Schneider spends several chapters discussing Jesus. First, in regards to the misplaced assumption that Christ was part of a lower class, poor family – when in fact He was a member of a somewhat well-off family (possibly similar to our middle class). Beyond that, Schneider discusses Jesus’ teaching on wealth and notes how Christ turned the ideas on their head – rather than always blast the wealthy for being rich, He had much more to say about their heart attitudes. He includes a discussion of a number of parables regarding wealth.

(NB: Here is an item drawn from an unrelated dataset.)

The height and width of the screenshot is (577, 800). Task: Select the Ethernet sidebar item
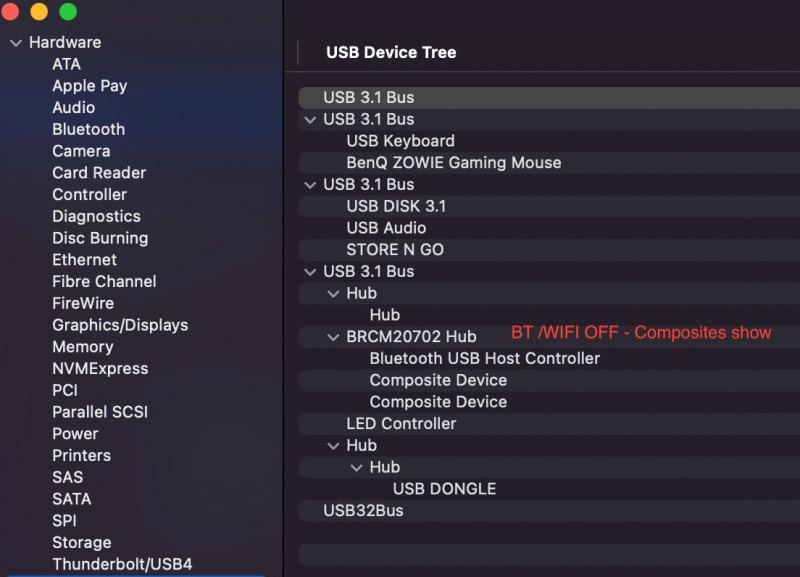[x=84, y=260]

Throughout the book Schneider is found to be in dialogue with a number of other writers concerning faith and wealth. At times he uses their points to bolster his own, and at times he uses them to show the weakness of their thinking in order to prove his own point. This seems to be a good feature, as it allows the reader to see how Schneider might take issue with current books on the subject of wealth and faith. Schneider’s work, in fact, dismantles the thin layer of exegesis found in some popular treatments of the subject.
Do not assume that Schneider is simply putting a new spin on the “health and wealth gospel.” Far from this, he does well at helping the reader see the importance of the heart in regards to material wealth and the reality that spiritual health and a relationship with Christ is wealth beyond measure. He spends time discussing the dangers of holding on to wealth without any legitimate concern for the poor and oppressed. The book considers our responsibility to fellow human beings and how to appropriately respond to their needs. Overall, this book is well-balanced and worth the time and effort to read and understand the “good of affluence.”
John R. Schneider is a retired professor of theology. This book is an expansion and revision of an earlier work titled “Godly Materialism: Rethinking Money and Possessions.”